Chesterfield and District Civic Society are hopeful that neglected Hurst House will soon be for sale – one of the first steps in assuring a future for the Grade II listed building on Abercrombie Street, Chesterfield.

Empty since 2014, the property has been part of a wrangle involving the Chesterfield Schools Foundation charity, who owned the property, and transfer of that charity’s assets into a county-wide Foundation Derbyshire charity. The society has been concerned for some time over what it sees as a failure to resolve this and various other issues including the sale of Hurst House. The property has been deteriorating and has recently been the subject of break-in attempts.

Society Chairman Howard Borrell says; ‘I have had a positive discussion with County Councillor Lud Ramsey and the County Council’s Corporate Secretary about Hurst House. Apparently, several months ago it was agreed that the property would be marketed – with action on this now to be chased.  It was also agreed that some remedial work might be carried out to give the property a good chance of being sold.

‘Security issues were also raised with an acceptance that this needs to be improved.  In short, the society is now much more hopeful for the future of this property and hopes it will be soon sold into an owner who will be able to care for it.

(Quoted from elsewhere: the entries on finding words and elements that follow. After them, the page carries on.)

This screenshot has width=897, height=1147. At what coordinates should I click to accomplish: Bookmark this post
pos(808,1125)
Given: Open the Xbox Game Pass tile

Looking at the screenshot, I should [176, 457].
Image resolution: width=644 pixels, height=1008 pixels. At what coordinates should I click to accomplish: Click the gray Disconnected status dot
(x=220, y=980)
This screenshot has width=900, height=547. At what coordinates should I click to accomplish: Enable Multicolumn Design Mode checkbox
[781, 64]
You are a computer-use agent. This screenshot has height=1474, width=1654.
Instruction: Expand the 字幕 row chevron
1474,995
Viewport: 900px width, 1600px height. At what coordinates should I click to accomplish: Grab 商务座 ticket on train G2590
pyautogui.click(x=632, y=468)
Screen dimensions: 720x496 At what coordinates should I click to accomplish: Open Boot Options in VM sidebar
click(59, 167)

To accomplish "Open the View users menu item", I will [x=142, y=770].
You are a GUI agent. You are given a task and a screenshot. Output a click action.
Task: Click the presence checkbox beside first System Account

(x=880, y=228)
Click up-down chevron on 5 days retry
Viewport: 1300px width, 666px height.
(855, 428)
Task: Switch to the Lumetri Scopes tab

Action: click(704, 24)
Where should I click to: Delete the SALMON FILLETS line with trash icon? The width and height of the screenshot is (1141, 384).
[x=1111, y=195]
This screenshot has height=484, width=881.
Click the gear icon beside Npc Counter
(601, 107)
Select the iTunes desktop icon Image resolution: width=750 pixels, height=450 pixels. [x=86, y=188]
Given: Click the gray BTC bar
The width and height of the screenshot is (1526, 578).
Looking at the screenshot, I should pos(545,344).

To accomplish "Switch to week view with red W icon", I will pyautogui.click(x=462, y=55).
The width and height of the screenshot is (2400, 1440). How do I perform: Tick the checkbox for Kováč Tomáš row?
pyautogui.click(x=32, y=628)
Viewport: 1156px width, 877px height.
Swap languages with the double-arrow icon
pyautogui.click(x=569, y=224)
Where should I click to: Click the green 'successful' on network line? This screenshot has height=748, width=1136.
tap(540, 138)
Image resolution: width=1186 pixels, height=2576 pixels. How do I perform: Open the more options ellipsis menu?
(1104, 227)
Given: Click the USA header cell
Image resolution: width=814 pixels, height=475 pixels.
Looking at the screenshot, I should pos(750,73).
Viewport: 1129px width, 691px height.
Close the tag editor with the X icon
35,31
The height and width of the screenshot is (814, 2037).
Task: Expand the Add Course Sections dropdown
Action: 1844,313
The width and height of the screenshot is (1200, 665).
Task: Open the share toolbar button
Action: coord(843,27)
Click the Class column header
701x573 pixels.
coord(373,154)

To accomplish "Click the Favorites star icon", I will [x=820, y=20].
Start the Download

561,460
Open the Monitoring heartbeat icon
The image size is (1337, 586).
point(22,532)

Chesterfield and District Civic Society Chairman Howard Borrell (Left) with Society Secretary Frank Gorman outside Hurst House.  

Society Hon. Secretary Frank Gorman comments: ‘We remain concerned about various aspects of the charity and its amalgamation. For example, educational grants to applicable Chesterfield people have not been made for some time. The building has also been empty for far too long and repairs should not be charged to the charity but borne by the county council, who have let this situation develop. We are hopeful, though, that this part of the saga, involving Hurst House, is now nearing at least the beginning of the end.’

Built as a private house in about 1840, Hurst House was occupied by Chesterfield Grammar School from 1928 until 1967, later becoming a popular community education centre. It is listed in Historic England’s ‘National Heritage List for England’ and sits within the Abercrombie Street Conservation Area.

The society has pledged to continue monitoring Hurst House, which it sees as an important building in Chesterfield and is currently listed on its own ‘Unloved and Heritage Buildings at Risk’.